LinkedIn, email, communautés, inbound… Tu peux choisir une ou plusieurs approches pour ta génération de leads.

Mais pour démarrer, n’oublies pas que ton meilleur ami, c’est ton réseau professionnel et personnel.

Alors mets à jour ton profil LinkedIn, et contacte tes anciens collègues, clients, tes camarades de promo… C’est souvent comme ça que les freelances décrochent leurs premiers contrats.

Profil Linkedin
Aperçu du profil Linkedin de Jean-Bernard Siboni, growth hacker freelance. Jean-Bernard a optimisé ses photos, rajouté une vidéo de présentation et rajouté une description personnalisée.

Quel statut choisir en freelance ?

La dernière question, et pas la moins épineuse : comment choisir ton statut ? Microentreprise, EURL, SASU, portage salarial… pas facile de s’y retrouver.

Il existe de nombreuses ressources détaillées sur ce sujet sur internet, mais en résumé, voilà de quoi y voir plus clair.

Microentreprise : le choix de la simplicité

Le statut le plus simple et le plus avantageux pour être freelance, c’est la microentreprise. Les formalités administratives sont légères, la création d’une microentreprise est gratuite et le taux de charges sociales est très faible (24,6 % en comptant l’impôt sur le revenu, si tu optes pour le prélèvement libératoire).


Par contre, la protection sociale est limitée : pas de mutuelle, peu d’indemnisation en cas de maladie, retraite faible, et bien sûr, tu ne cotises pas au chômage. Ajoutons que, même si les formalités sont allégées, tu as tout de même des obligations légales : URSSAF, TVA, impôts… Tout doit être en ordre, alors si tu souffres de phobie administrative, fais-toi aider.

Portage salarial : le choix de la sécurité

En portage salarial, tu n’as pas à créer d’entreprise ou de structure : tu signes un contrat de travail en CDI avec une entreprise de portage, qui se charge de tous les aspects administratifs : facturer tes clients, recevoir les paiements, effectuer toutes les déclarations administratives. C’est toi qui fixes le salaire que tu veux recevoir, en fonction de ton chiffre d’affaires.

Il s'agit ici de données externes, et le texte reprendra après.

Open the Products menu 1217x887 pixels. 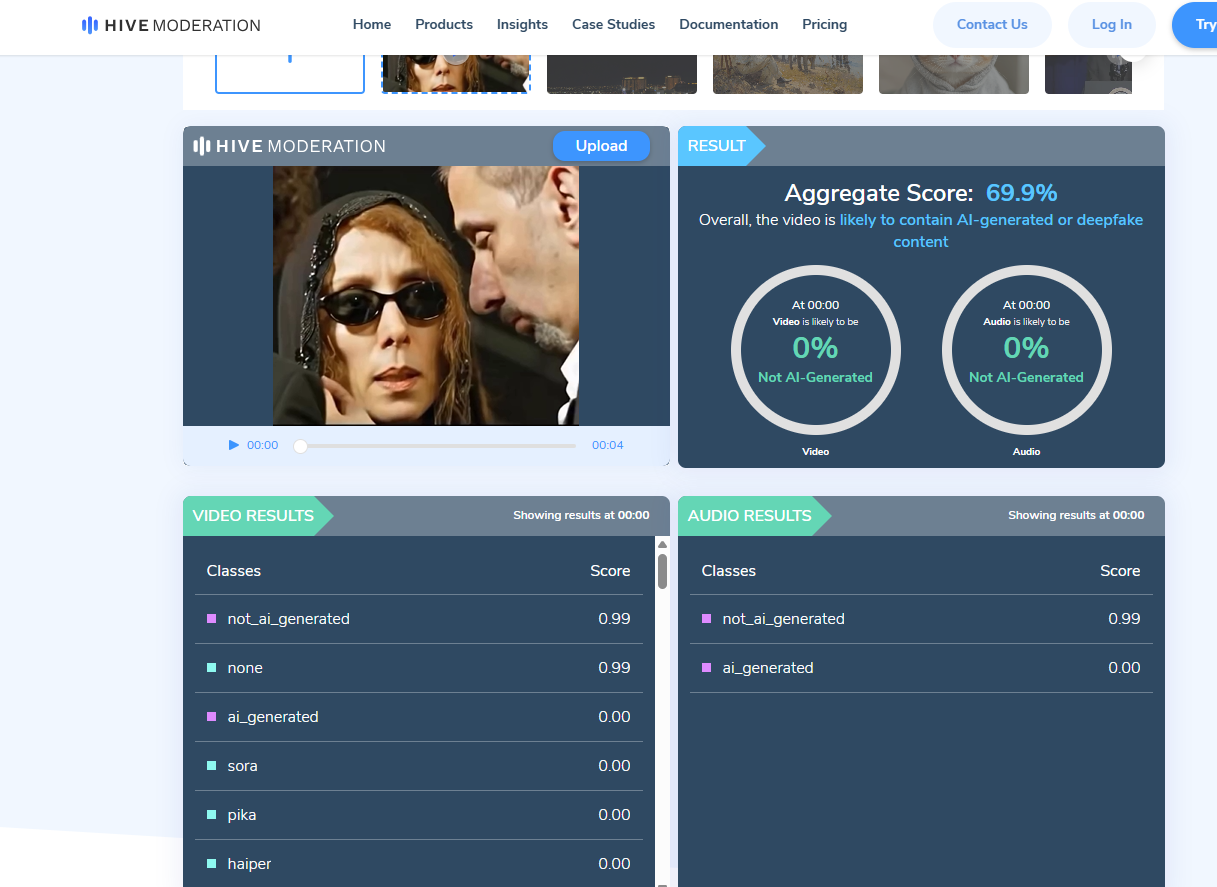444,25
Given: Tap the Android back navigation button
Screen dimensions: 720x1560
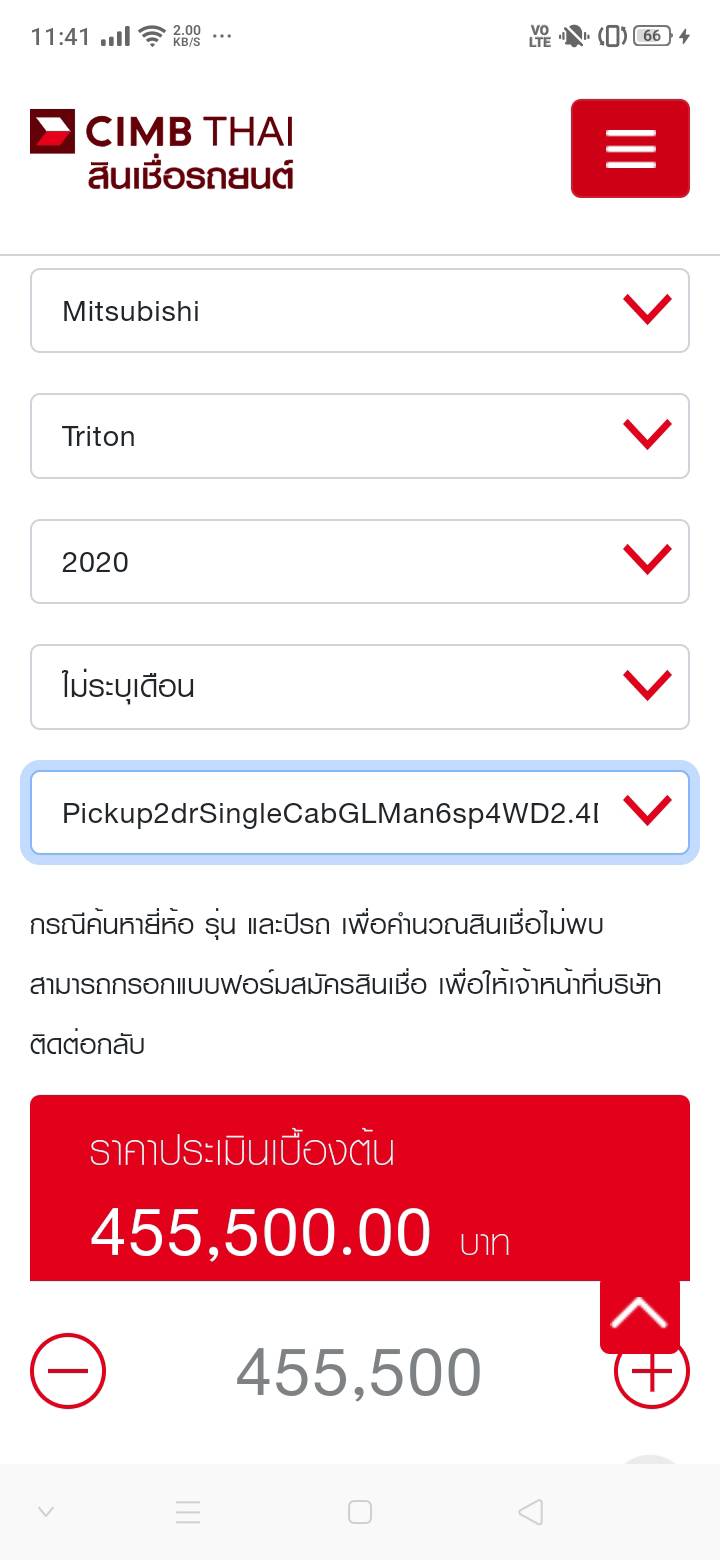Looking at the screenshot, I should (x=531, y=1512).
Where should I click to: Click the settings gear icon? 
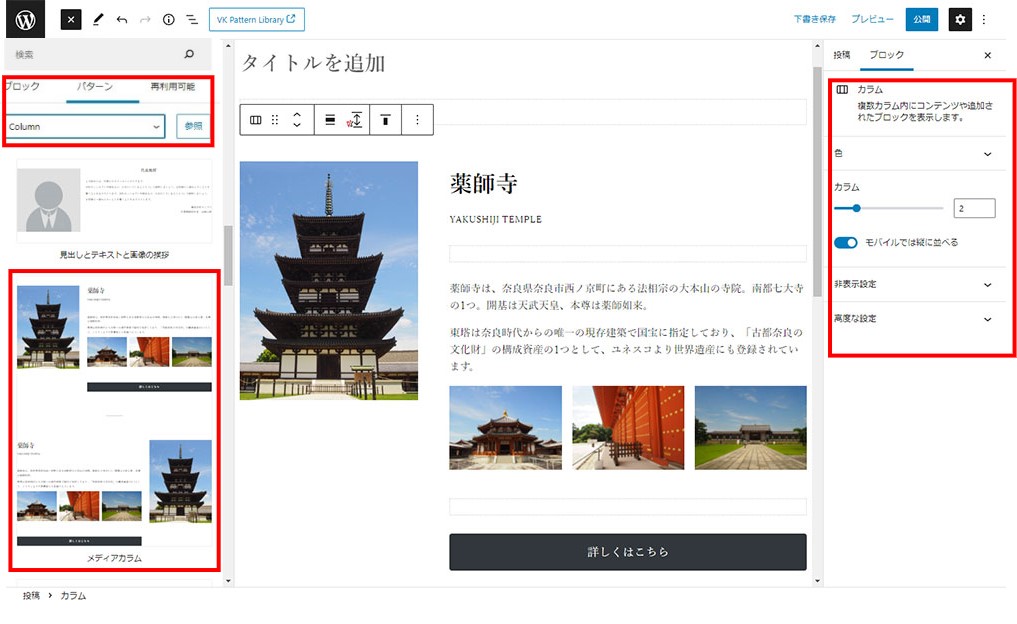coord(959,19)
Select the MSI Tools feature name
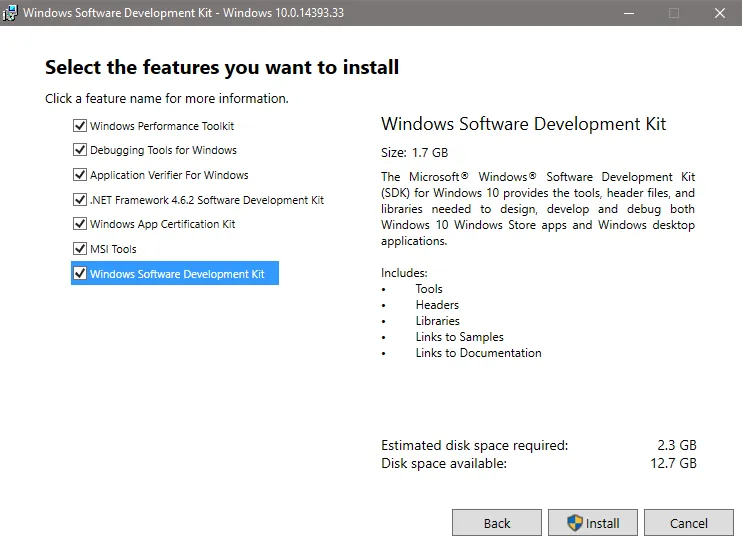This screenshot has width=742, height=546. [x=113, y=249]
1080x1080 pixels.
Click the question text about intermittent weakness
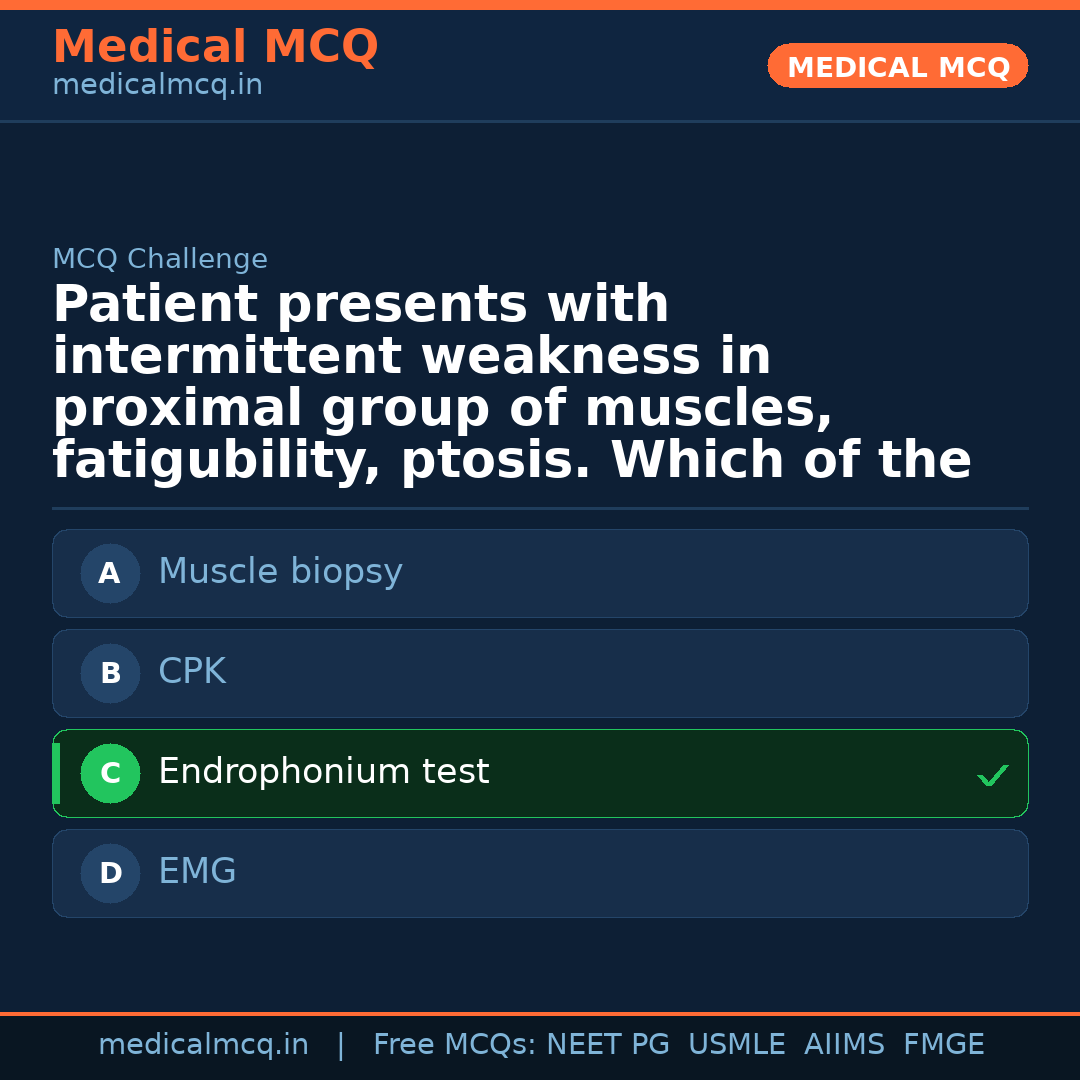tap(511, 383)

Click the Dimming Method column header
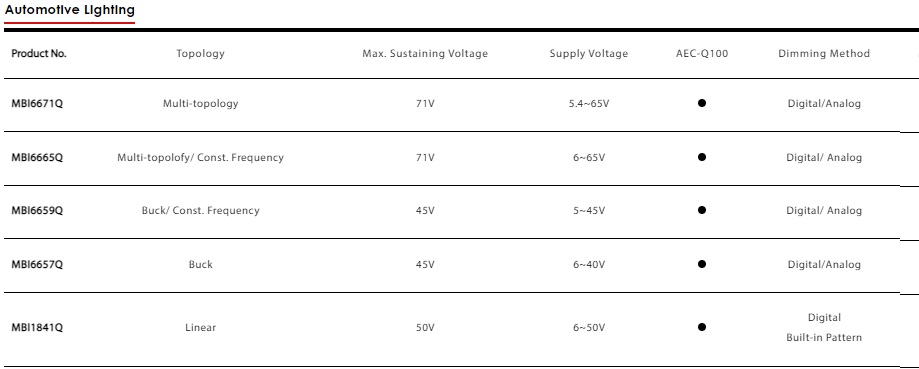[824, 53]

Tu bénéficies de tous les avantages d’un salarié : bulletin de salaire (pratique pour trouver un logement ou contracter un emprunt), mutuelle, prévoyance, assurance maladie et assurance retraite.


Cerise sur le gâteau : tu cotises à l’assurance chômage, ce qui te donne droit à une indemnisation chômage si tu mets fin à ton activité.
En échange, l’entreprise de portage prélève une commission sur ton chiffre d’affaires, en pourcentage ou au forfait. Tu dois ensuite déduire les cotisations sociales et patronales pour connaître ton salaire net.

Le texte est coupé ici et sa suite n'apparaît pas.